### BRIEF
Output the records precisely as they stand. Pictures are to be skipped.

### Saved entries
▼

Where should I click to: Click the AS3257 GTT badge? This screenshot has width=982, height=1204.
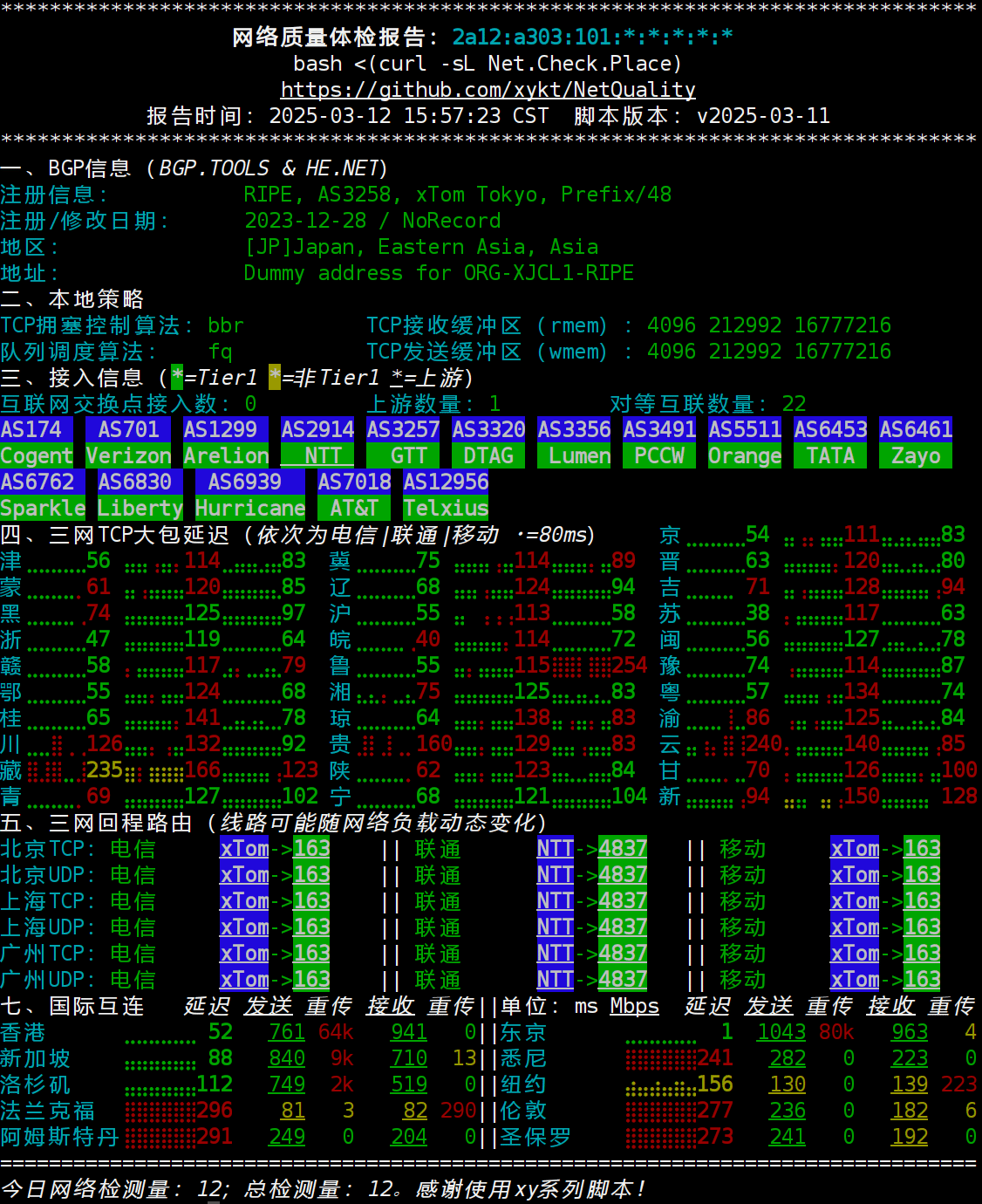(x=403, y=442)
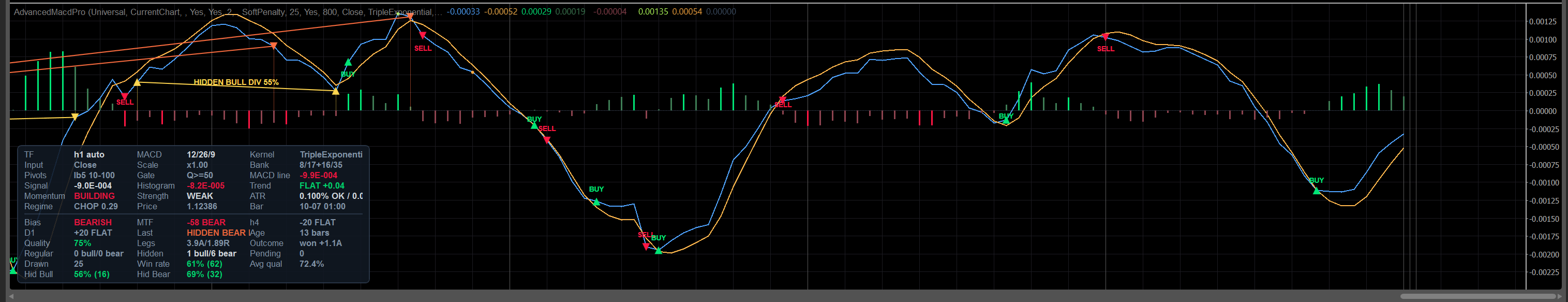Click the orange down-triangle ending the lower orange trendline
Viewport: 1568px width, 302px height.
click(x=273, y=46)
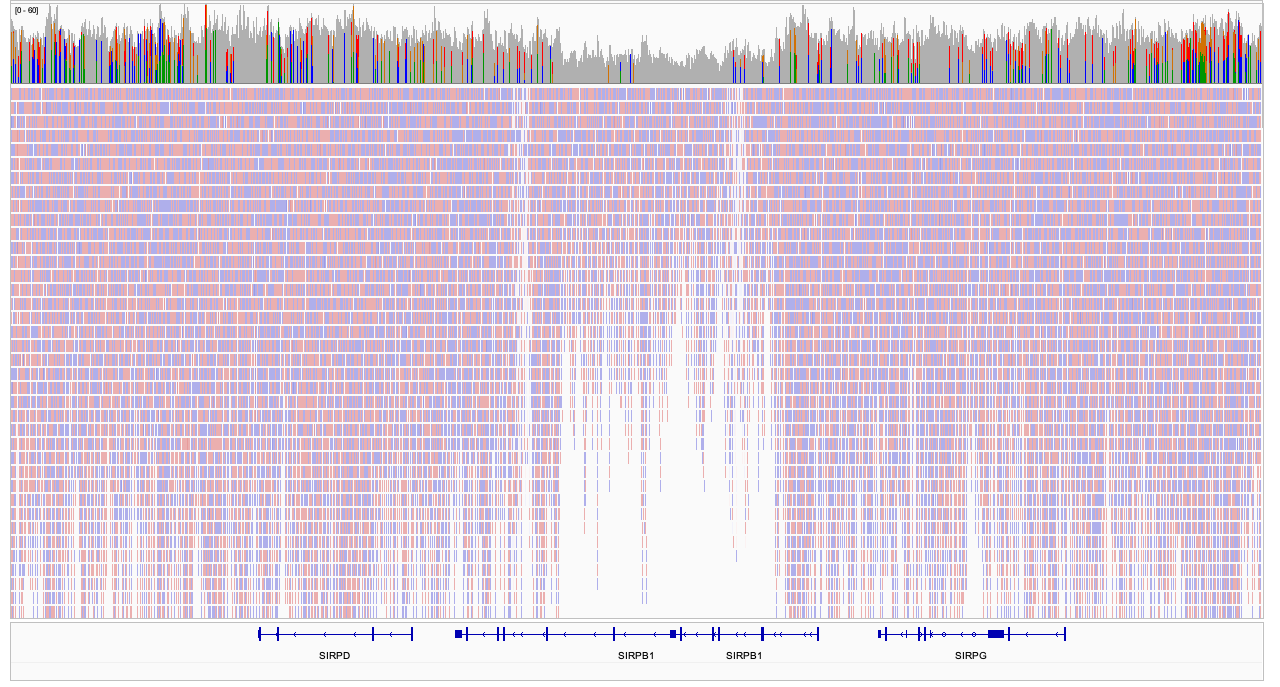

▲

### WRITTEN RESPONSE
Where should I click to: Click the AS3257 GTT badge? This screenshot has width=982, height=1204.
(x=403, y=442)
Click the orange down-triangle ending the lower orange trendline
Viewport: 1568px width, 302px height.
click(x=273, y=46)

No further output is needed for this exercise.